英BBC、効果音ライブラリー無料公開 日本のデジタルアーカイブの現状は?

 2018年4月17日、BBC(英国放送協会)が1万6016点にも及ぶ効果音のライブラリー「BBC Sound Effects」のベータ版を公開した。デジタルアーカイブは、人類が生み出してきた歴史や文化といった遺産を、現代から次世代へと伝えていくという重大な使命を果たしている。本稿ではBBCの例をはじめとして、日本のデジタルアーカイブの現状も考察したい。

「BBC Sound Effects」

 BBC Sound Effectsには、BBC Archiveが所蔵する効果音、スタジオやステージなどで録音されたものが収録されている。公開されているデータ(WAV)は無料でダウンロード可能だ。
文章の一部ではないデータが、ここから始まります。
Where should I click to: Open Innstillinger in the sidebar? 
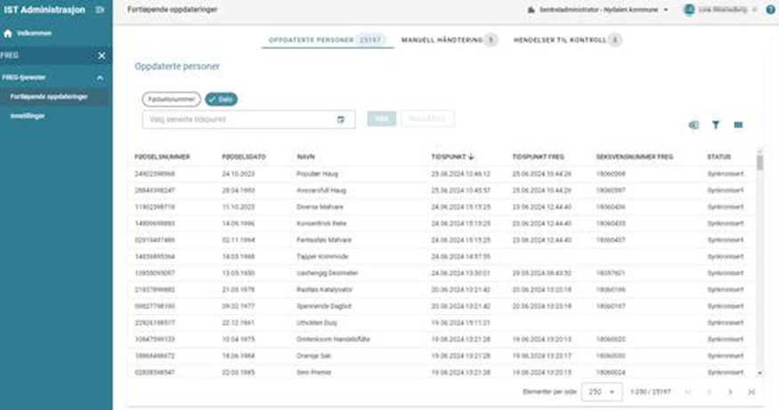pyautogui.click(x=28, y=116)
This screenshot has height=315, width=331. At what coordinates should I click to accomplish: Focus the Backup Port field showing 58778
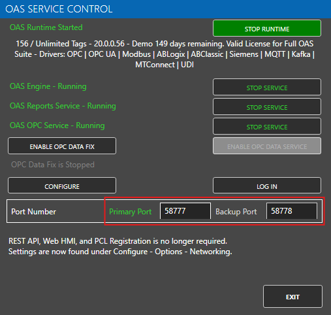(292, 211)
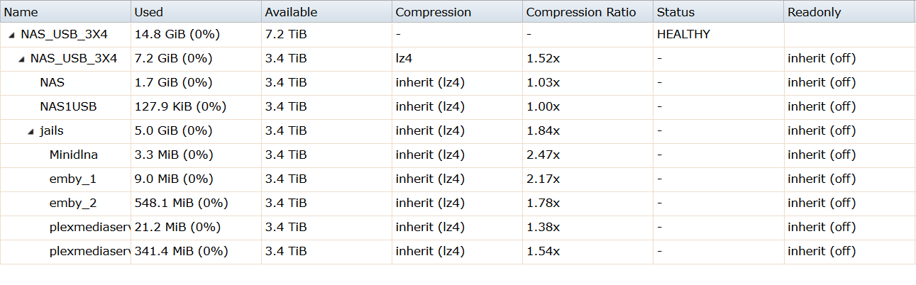Click the Readonly column header

814,12
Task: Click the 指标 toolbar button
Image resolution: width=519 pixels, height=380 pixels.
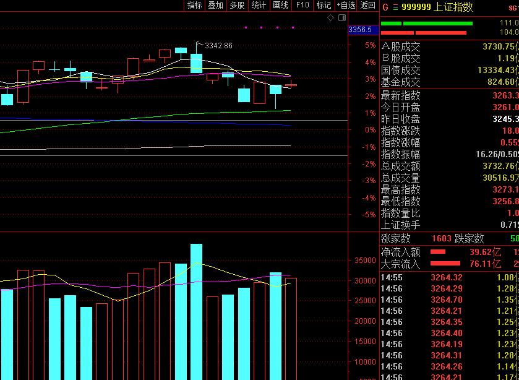Action: (194, 6)

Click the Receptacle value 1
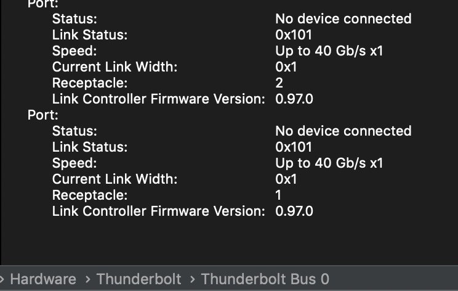point(278,195)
RemArcライセンスに基づき、個人や教育、研究といった非商用目的であれば、再利用できる。

 音声のデジタルアーカイブといえば、2014年にアメリカ航空宇宙局、NASAがSoundCloudに公式アカウントを開設して話題になった。宇宙やアポロ11号、スペースシャトルなどの音を公開していて、データ(MP3)は著作権フリーとなっている。

 デジタルアーカイブは音声だけではない。2017年、NASAは14万点以上の画像、ムービー、音声ファイルをダウンロードできるサイト「NASA Image and Video Library」を公開した。BBCも、2014年に、デジタルコンテンツによって、番組に関連した疑問に答えるサービス「iWonder」を提供している。もちろん、BBCやNASA以外にも多くの団体がデジタルアーカイブに参入してきた。
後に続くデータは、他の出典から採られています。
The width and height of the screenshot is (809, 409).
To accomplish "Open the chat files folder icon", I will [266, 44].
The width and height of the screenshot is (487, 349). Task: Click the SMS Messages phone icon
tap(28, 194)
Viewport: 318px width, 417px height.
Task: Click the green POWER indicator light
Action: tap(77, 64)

 日本に目を向けてみる。2012年に総務省が発表した「知のデジタルアーカイブー社会の知識インフラの拡充に向けてー」にはこのようなことが書いてある。「デジタルアーカイブの基本的なメリットは、『誰でも、いつでも、どこからでも、有用な知的資産にアクセスできる』ことです」。
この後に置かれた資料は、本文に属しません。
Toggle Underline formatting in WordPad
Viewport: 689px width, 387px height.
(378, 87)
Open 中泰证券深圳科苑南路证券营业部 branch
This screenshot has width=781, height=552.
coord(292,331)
 日本でのデジタルアーカイブは、欧米諸国とくらべて、決して進んでいるというわけではない。むしろ、遅れているという認識だ。図書館や博物館、美術館などの所有物を徐々にデジタル化しているが、それほど目立った動きにはなっていない。「誰でも、いつでも、どこからでも」のレベルには、残念ながら至っていないのが現状だ。2017年12月に開かれたデジタルアーカイブ学会のシンポジウムで、日本のデジタルアーカイブ事情について、「大変な危機感を覚えている」との指摘があった。BBCやNASAの例を出すまでもなく、社会的な責任をもつ団体や企業が率先して進めていかなくてはならない分野のひとつだろう。